Dystrophin can maintain a large degree of functionality so long as the essential terminal domains are unaffected, and exon skipping only occurs within the central rod domain. Given these parameters, exon skipping can be used to restore an open reading frame by inducing a deletion of one or several exons within the central rod domain, and thus converting a DMD phenotype into a BMD phenotype.

The genetic mutation that leads to Becker muscular dystrophy is an in-frame deletion.

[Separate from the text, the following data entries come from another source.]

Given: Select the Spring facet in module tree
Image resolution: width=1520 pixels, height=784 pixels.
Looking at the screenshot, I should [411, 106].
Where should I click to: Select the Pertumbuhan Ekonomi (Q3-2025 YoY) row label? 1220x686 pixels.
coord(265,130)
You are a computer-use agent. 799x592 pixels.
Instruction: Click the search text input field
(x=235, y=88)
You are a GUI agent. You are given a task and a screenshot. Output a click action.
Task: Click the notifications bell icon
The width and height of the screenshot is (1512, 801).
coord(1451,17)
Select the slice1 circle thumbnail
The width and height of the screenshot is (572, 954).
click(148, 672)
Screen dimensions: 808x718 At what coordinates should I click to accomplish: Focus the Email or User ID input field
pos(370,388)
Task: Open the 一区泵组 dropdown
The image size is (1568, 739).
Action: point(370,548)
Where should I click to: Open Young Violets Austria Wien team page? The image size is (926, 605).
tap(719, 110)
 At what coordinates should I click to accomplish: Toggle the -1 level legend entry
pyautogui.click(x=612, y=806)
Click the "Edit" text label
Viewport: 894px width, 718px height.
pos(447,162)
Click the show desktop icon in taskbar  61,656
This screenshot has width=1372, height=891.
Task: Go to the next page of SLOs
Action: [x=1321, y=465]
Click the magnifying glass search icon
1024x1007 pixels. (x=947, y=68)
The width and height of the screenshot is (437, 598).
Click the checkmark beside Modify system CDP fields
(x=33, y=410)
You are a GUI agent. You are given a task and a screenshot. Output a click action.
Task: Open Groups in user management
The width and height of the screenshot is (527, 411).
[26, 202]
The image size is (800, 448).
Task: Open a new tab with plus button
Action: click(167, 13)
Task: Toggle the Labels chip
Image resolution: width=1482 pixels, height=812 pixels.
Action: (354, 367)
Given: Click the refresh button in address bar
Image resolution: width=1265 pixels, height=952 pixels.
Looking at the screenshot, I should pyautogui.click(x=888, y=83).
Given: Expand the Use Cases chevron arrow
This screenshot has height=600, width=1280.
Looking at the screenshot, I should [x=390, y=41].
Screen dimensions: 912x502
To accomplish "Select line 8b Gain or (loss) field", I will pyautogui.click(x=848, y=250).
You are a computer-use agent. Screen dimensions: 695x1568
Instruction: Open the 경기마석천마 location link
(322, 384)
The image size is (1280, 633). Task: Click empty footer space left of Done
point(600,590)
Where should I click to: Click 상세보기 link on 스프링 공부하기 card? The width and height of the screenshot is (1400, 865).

This means that, out of the 79 exons that code for dystrophin, one or several in the middle may be removed, without affecting the exons that follow the deletion. This allows for a shorter-than-normal dystrophin protein that maintains a degree of functionality. In Duchenne muscular dystrophy, the genetic mutation is out-of-frame. Out-of-frame mutations cause a premature stop in protein generation - the ribosome is unable to “read” the RNA past the point of initial error - leading to a severely shortened and completely non-functional dystrophin protein.

The goal of exon skipping is to manipulate the splicing pattern so that an out-of-frame mutation becomes an in-frame mutation, thus changing a severe DMD mutation into a less harmful in-frame BMD mutation.

One exon-skipping drug was approved in 2016, by the US FDA: eteplirsen (ExonDys51), a Morpholino oligo from Sarepta Therapeutics targeting exon 51 of human dystrophin. Another exon-skipping Morpholino, golodirsen (Vyondys 53) (targeting dystrophin exon 53), was approved in the United States in December 2019. A third antisense oligonucleotide, viltolarsen (Viltepso), targeting dystrophin exon 53 was approved for medical use in the United States in August 2020.

exon skipping drugs approved for DMD
| drug | exon | company | UD FDA approval |
|---|---|---|---|
| eteplirsen | 51 | Sarepta | September 2016 |
| golodirsen | 53 | Sarepta | December 2019 |
| viltolarsen | 53 | NS Pharma | August 2020 |
| casimerson | 45 | Sarepta | March 2021 |

Genetic testing, usually from blood samples, can be used to determine the precise nature and location of the DMD mutation in the dystrophin gene. It is known that these mutations cluster in areas known as the 'hot spot' regions — primarily in exons 45–53 and to a lesser extent exons 2–20. As the majority of DMD mutations occur in these 'hot spot' regions, a treatment which causes these exons to be skipped could be used to treat up to 50% of DMD patients.